__Given instruction 1__
Filter the records below and keep every line that contains the word "Collapse", copying each such line unchanged.

__Extract provided__
-- Begin --
2. Enhancing value chain competitiveness and resilience

a. A 360° e-mobility industry strategy

While recent European industrial policy initiatives, such as the Net Zero Industry Act (NZIA), have focused on key components and sub-systems[1], we have observed that an emphasis and consideration of full value chain competitiveness is lacking. It is crucial that these policies take into account the comprehensive nature of mobility industry value chains across sectors and support their global competitiveness as they navigate the green transitions. We call for a 360° e-mobility industry strategy, widening the focus from specific components to a more comprehensive approach, spanning from raw materials to end products and from individual to all modes of sustainable transportation.

B. Upstream and downstream

While the presence of gigafactories is fundamental for the development of green industries in Europe, with production capacity on some parts of the value chain (so far mostly focused on end products), it is important to highlight that they alone do not guarantee a competitive and non-dependant industry[2]. Indeed future industrial policy should go beyond the end-product and also consider upstream (refining) and downstream (recycling), both sectors being, so far, not located in Europe. A European industrial network of innovative companies from all sizes would help securing all stages of e-mobility value chains for the manufacturing and recycling of key components. The EU should channel purchases toward “made in Europe” products and increase production chains within Europe. Given the high demand for strategic raw material to manufacture electric vehicles, securing the value chains also includes a strong focus on security of supply of such materials and other available alternative technologies, as well as the recyclability of engines and batteries.  The creation of new industrial hubs in Europe should go hand-in-hand with this strategy.

c. Energy-cost efficient strategy

Energy costs play an integral part of manufacturing competitive transport solutions. The availability of affordable, decarbonised energy is paramount to maintaining Europe’s competitiveness in the global low-carbon technology competition. We ask policymakers to work urgently on mitigating electricity prices disparities between the Union, China and the US, which are severely disadvantaging EU manufacturers. We endorse other calls[3] for the introduction of incentives that reward low-carbon technology producers favouring local materials and components.
-- End --
__Records shown__
-- Begin --
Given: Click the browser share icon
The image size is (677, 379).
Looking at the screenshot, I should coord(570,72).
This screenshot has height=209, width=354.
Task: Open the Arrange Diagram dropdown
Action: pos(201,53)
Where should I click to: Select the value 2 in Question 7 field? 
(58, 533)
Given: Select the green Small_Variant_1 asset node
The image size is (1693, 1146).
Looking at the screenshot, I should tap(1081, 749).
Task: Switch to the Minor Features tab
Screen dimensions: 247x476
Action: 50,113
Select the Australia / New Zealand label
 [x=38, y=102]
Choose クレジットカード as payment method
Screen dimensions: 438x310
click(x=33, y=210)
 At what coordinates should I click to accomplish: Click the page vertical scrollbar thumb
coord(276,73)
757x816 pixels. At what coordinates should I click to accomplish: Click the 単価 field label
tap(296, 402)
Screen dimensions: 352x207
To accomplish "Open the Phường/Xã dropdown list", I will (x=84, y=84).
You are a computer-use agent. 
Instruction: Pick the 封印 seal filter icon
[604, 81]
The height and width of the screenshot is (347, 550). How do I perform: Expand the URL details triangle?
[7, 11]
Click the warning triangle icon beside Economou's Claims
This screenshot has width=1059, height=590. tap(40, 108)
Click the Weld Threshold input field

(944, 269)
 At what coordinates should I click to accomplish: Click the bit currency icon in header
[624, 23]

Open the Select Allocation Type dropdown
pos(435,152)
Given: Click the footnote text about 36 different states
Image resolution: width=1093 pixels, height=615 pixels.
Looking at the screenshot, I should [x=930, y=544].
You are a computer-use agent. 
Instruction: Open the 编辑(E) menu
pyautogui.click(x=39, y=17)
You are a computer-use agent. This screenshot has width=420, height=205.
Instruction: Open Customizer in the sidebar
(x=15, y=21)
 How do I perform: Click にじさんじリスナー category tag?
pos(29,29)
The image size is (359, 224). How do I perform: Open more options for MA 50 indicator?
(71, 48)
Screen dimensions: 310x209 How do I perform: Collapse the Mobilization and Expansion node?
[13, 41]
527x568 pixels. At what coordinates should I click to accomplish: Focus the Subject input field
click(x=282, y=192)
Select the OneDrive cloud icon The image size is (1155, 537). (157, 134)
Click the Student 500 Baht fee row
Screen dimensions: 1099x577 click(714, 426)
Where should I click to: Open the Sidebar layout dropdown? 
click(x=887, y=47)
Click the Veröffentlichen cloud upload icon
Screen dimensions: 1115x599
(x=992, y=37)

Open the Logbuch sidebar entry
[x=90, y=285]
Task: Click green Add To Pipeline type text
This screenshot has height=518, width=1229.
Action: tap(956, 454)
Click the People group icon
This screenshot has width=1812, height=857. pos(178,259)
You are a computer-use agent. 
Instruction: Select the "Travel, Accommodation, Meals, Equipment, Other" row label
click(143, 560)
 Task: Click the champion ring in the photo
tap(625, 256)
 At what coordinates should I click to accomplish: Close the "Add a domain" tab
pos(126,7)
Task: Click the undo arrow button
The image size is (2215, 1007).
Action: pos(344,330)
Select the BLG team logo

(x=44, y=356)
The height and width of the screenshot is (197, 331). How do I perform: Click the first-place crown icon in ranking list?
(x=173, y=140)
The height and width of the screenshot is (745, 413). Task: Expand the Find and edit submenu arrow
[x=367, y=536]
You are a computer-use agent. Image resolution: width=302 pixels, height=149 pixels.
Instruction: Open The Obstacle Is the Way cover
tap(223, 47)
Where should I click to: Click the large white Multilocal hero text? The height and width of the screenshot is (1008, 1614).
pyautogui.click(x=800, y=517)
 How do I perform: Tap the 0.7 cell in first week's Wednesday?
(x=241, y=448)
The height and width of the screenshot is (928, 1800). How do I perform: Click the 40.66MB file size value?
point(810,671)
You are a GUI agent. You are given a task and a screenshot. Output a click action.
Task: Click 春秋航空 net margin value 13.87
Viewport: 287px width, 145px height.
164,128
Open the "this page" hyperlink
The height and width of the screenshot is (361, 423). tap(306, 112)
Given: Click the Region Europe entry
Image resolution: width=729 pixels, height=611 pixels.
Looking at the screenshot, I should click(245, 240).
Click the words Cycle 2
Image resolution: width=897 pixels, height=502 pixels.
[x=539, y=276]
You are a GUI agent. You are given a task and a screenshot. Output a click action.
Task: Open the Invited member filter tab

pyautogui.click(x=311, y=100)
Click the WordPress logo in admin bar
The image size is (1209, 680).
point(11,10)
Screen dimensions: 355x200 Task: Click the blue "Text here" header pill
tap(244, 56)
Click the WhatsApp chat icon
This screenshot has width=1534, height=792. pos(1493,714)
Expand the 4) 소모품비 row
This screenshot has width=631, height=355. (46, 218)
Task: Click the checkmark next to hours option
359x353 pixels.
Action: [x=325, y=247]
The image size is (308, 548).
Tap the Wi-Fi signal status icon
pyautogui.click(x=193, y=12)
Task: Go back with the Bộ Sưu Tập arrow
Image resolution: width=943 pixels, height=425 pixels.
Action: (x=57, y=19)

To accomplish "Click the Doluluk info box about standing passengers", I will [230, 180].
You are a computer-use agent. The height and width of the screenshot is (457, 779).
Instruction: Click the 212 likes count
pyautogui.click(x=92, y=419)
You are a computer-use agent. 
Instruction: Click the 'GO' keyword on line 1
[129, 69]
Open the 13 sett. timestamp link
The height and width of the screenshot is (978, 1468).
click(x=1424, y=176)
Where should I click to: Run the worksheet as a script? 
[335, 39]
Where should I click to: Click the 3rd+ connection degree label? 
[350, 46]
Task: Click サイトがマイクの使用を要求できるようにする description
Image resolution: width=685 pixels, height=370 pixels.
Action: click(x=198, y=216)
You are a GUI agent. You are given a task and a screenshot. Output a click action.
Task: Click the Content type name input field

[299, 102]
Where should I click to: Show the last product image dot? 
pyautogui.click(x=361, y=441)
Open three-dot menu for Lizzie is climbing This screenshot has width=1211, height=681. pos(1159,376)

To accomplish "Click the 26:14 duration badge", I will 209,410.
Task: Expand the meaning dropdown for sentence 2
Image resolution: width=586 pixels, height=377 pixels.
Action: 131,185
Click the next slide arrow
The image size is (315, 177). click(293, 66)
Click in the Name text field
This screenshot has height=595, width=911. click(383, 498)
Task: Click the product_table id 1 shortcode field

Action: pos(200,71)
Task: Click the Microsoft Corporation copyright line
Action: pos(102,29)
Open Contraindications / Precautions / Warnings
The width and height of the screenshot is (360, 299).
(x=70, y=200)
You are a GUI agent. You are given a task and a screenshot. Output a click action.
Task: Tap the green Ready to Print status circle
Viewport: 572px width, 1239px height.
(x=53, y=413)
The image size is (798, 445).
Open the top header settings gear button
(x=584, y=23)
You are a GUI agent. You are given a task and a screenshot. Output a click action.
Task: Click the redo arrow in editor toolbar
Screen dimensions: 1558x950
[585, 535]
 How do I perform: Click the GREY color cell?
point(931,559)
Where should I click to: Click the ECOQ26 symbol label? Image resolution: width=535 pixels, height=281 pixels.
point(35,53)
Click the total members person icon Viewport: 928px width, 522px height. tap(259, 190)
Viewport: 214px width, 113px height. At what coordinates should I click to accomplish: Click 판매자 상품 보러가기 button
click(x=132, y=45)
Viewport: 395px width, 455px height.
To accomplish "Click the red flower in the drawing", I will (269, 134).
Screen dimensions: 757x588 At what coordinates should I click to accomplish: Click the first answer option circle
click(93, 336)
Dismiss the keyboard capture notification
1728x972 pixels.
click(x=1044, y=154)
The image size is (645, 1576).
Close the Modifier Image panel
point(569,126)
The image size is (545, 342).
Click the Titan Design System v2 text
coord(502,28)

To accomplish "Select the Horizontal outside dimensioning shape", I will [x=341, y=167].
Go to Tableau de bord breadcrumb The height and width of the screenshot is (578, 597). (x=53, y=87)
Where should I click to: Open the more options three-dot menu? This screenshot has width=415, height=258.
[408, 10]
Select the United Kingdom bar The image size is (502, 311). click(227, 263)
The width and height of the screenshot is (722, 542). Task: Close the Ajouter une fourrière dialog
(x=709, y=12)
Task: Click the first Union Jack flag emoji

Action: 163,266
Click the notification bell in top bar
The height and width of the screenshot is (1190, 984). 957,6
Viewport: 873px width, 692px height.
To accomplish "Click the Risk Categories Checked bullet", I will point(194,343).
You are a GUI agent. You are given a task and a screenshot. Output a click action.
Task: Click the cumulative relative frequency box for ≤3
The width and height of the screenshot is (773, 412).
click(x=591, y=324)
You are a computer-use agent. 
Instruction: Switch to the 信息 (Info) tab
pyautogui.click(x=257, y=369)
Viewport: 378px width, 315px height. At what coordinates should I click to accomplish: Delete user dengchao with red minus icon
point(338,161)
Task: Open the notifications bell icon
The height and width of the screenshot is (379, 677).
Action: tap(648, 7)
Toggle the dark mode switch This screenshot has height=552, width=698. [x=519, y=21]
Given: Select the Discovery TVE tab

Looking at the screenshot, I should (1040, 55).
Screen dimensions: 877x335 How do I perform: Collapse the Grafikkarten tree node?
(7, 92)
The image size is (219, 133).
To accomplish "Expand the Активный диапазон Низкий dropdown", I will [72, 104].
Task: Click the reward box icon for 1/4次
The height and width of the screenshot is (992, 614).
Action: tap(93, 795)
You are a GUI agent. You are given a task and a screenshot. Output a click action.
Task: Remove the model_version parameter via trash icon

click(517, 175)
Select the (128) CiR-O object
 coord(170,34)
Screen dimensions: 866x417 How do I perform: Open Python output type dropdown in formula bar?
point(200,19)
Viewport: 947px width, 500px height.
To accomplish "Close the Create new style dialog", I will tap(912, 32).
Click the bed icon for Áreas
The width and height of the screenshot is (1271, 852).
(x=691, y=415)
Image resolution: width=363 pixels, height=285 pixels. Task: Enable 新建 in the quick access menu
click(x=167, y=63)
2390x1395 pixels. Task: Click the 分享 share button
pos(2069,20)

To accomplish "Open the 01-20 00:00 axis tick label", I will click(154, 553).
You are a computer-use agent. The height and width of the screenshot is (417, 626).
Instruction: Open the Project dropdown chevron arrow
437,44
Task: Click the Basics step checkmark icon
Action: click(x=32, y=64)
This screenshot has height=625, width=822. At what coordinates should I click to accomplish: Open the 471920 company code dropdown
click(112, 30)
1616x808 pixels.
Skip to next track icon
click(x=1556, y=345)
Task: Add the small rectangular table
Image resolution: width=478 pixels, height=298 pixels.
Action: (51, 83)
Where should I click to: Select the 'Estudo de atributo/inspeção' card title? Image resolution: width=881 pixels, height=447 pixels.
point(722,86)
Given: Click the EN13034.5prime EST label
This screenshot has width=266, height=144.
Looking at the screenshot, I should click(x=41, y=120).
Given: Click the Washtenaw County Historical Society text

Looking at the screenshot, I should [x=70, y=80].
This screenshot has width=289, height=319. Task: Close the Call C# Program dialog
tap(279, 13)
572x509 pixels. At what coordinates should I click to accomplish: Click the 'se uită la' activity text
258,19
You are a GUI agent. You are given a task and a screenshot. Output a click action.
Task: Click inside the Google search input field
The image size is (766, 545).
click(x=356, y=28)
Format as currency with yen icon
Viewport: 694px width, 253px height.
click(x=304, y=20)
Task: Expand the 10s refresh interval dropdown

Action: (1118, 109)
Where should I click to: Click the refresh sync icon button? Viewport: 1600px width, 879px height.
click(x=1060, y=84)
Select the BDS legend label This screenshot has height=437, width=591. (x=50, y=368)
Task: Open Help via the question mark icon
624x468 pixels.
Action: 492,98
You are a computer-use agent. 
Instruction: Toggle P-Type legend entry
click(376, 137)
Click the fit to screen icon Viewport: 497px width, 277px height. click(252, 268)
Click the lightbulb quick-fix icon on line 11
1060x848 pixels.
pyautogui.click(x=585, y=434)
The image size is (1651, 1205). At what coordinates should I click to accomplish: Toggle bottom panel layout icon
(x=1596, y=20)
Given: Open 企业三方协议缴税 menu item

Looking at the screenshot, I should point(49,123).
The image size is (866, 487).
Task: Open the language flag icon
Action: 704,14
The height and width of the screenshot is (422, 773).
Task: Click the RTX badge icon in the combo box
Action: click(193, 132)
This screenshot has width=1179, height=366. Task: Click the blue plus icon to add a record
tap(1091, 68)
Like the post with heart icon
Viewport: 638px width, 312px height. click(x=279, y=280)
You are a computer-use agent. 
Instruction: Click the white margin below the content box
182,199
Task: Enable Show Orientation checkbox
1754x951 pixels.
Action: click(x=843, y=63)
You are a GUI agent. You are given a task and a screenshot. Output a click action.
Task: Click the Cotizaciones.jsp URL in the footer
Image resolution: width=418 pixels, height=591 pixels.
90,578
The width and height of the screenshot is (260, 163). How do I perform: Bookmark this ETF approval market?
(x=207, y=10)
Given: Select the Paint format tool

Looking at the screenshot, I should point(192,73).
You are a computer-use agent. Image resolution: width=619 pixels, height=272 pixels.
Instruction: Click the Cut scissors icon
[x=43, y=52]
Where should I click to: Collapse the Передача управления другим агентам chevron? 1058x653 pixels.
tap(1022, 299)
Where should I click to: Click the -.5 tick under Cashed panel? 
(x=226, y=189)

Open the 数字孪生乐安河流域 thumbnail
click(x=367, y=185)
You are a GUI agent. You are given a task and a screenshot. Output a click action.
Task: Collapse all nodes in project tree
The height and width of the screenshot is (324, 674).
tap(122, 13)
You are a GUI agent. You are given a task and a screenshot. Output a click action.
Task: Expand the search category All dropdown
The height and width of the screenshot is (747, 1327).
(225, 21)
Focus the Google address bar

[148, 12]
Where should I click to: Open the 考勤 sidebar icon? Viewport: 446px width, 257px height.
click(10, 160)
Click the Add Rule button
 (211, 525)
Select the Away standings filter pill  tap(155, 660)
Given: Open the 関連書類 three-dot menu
-- End --
__Given instruction 2__
From the e-mobility strategy text above, output the passage that begins at the words "Energy costs play" and stops after the words "materials and components.", copying it word for word.

__Right answer 1__
Screen dimensions: 310x209 How do I perform: Collapse the Mobilization and Expansion node?
Screen dimensions: 877x335 How do I perform: Collapse the Grafikkarten tree node?
Where should I click to: Collapse the Передача управления другим агентам chevron? 1058x653 pixels.
Task: Collapse all nodes in project tree

__Right answer 2__
Energy costs play an integral part of manufacturing competitive transport solutions. The availability of affordable, decarbonised energy is paramount to maintaining Europe’s competitiveness in the global low-carbon technology competition. We ask policymakers to work urgently on mitigating electricity prices disparities between the Union, China and the US, which are severely disadvantaging EU manufacturers. We endorse other calls[3] for the introduction of incentives that reward low-carbon technology producers favouring local materials and components.